[[ INPUT DATA, beginning ]]

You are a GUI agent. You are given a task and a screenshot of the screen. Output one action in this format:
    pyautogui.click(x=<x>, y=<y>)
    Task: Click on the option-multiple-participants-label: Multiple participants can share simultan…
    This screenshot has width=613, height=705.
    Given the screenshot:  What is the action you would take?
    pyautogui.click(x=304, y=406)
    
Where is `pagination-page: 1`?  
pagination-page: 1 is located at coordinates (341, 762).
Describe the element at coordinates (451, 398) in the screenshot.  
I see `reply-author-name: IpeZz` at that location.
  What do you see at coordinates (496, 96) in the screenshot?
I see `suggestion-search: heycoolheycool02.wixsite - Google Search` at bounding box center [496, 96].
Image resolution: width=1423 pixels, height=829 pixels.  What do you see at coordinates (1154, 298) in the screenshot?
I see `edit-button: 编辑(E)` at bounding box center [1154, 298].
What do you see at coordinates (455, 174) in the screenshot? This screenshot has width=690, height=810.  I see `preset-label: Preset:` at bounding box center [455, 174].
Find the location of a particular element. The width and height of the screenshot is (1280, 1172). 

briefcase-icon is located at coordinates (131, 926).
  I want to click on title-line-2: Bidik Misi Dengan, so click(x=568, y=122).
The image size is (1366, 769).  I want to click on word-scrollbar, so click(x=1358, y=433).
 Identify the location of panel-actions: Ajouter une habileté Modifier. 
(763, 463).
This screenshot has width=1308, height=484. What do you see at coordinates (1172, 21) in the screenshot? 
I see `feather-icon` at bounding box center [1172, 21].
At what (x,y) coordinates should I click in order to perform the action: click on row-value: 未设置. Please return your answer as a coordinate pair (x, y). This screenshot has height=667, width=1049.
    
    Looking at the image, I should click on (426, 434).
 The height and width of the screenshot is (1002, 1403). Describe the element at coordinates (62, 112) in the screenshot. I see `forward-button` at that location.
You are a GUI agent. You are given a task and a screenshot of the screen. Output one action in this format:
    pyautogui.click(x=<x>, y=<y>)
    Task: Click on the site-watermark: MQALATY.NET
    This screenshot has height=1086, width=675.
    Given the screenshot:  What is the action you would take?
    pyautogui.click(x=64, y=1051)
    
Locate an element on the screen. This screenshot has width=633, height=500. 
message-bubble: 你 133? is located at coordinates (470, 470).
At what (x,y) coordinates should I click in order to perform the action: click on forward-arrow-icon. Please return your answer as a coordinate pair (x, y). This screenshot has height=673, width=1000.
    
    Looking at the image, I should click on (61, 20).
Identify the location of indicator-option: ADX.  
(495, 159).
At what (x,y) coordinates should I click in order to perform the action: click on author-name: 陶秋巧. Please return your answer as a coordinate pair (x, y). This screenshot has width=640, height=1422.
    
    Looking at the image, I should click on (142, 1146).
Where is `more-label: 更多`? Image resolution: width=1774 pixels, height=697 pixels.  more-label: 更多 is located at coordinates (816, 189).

[[ INPUT DATA, end ]]

Reproduce all of the material above, substituting "screen assistant" for "GUI agent" everywhere it occurs and leaving everything else unchanged.

■ ANSWER SECTION:
You are a screen assistant. You are given a task and a screenshot of the screen. Output one action in this format:
    pyautogui.click(x=<x>, y=<y>)
    Task: Click on the option-multiple-participants-label: Multiple participants can share simultan…
    This screenshot has width=613, height=705.
    Given the screenshot:  What is the action you would take?
    pyautogui.click(x=304, y=406)
    
Where is `pagination-page: 1`?  
pagination-page: 1 is located at coordinates (341, 762).
Describe the element at coordinates (451, 398) in the screenshot.  
I see `reply-author-name: IpeZz` at that location.
  What do you see at coordinates (496, 96) in the screenshot?
I see `suggestion-search: heycoolheycool02.wixsite - Google Search` at bounding box center [496, 96].
Image resolution: width=1423 pixels, height=829 pixels.  What do you see at coordinates (1154, 298) in the screenshot?
I see `edit-button: 编辑(E)` at bounding box center [1154, 298].
What do you see at coordinates (455, 174) in the screenshot? This screenshot has width=690, height=810.  I see `preset-label: Preset:` at bounding box center [455, 174].
Find the location of a particular element. The width and height of the screenshot is (1280, 1172). 

briefcase-icon is located at coordinates (131, 926).
  I want to click on title-line-2: Bidik Misi Dengan, so click(x=568, y=122).
The image size is (1366, 769).  I want to click on word-scrollbar, so click(x=1358, y=433).
 Identify the location of panel-actions: Ajouter une habileté Modifier. 
(763, 463).
This screenshot has width=1308, height=484. What do you see at coordinates (1172, 21) in the screenshot? 
I see `feather-icon` at bounding box center [1172, 21].
At what (x,y) coordinates should I click in order to perform the action: click on row-value: 未设置. Please return your answer as a coordinate pair (x, y). This screenshot has height=667, width=1049.
    
    Looking at the image, I should click on (426, 434).
 The height and width of the screenshot is (1002, 1403). Describe the element at coordinates (62, 112) in the screenshot. I see `forward-button` at that location.
You are a screen assistant. You are given a task and a screenshot of the screen. Output one action in this format:
    pyautogui.click(x=<x>, y=<y>)
    Task: Click on the site-watermark: MQALATY.NET
    This screenshot has height=1086, width=675.
    Given the screenshot:  What is the action you would take?
    pyautogui.click(x=64, y=1051)
    
Locate an element on the screen. This screenshot has width=633, height=500. 
message-bubble: 你 133? is located at coordinates (470, 470).
At what (x,y) coordinates should I click in order to perform the action: click on forward-arrow-icon. Please return your answer as a coordinate pair (x, y). This screenshot has height=673, width=1000.
    
    Looking at the image, I should click on (61, 20).
Identify the location of indicator-option: ADX.  
(495, 159).
At what (x,y) coordinates should I click in order to perform the action: click on author-name: 陶秋巧. Please return your answer as a coordinate pair (x, y). This screenshot has width=640, height=1422.
    
    Looking at the image, I should click on (142, 1146).
Where is `more-label: 更多`? Image resolution: width=1774 pixels, height=697 pixels.  more-label: 更多 is located at coordinates (816, 189).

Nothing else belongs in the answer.